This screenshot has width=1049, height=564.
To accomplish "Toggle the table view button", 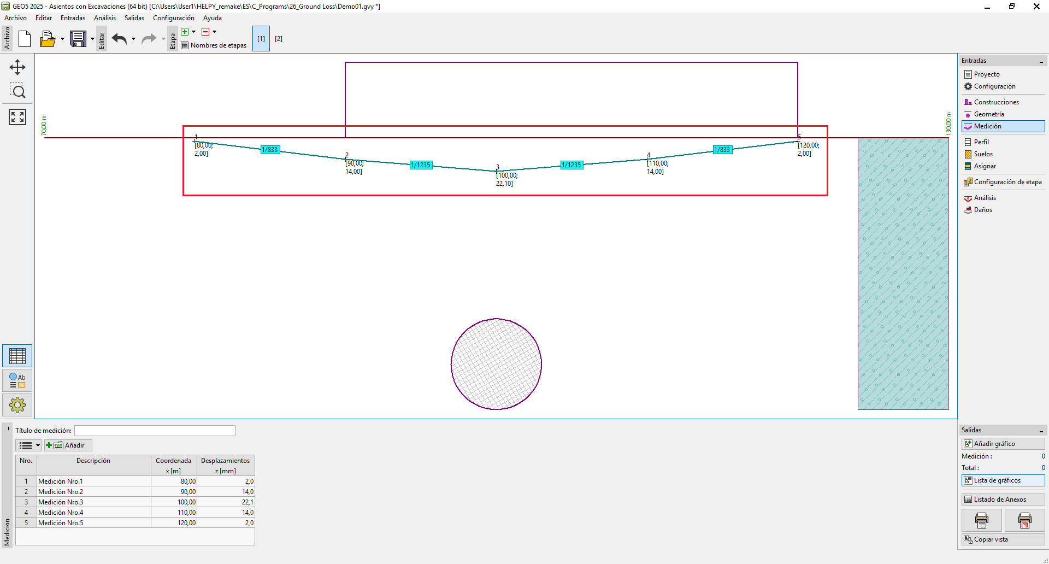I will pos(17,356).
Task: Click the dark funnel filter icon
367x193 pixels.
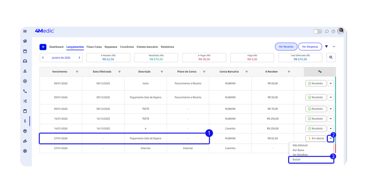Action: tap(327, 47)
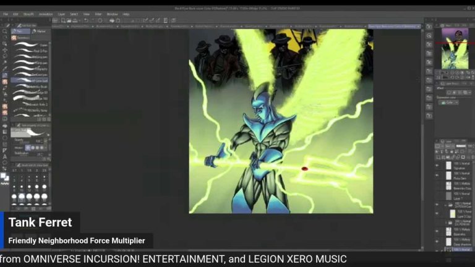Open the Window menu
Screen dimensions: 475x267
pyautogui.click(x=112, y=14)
* * *
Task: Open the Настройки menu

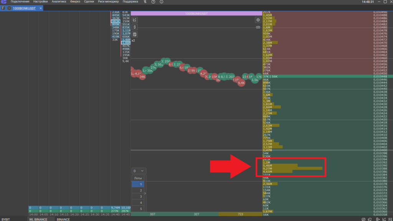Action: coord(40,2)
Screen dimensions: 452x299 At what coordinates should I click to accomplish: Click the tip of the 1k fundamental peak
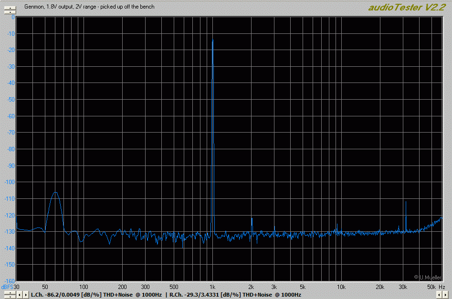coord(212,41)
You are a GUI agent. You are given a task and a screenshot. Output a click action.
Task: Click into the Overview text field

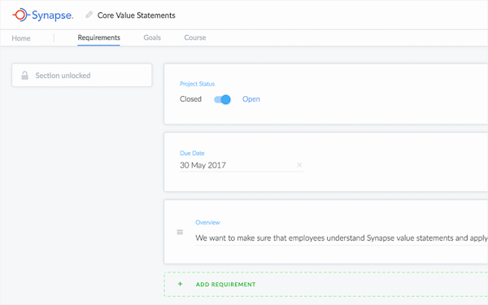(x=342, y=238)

◆ **ABOUT THIS TASK**
Look through the entries above and copy each line that has "screenshot" in it.

◆ **ANSWER TO THIS TASK**
This screenshot has width=1049, height=564.
You are a GUI agent. You are given a task and a screenshot. Output a click action.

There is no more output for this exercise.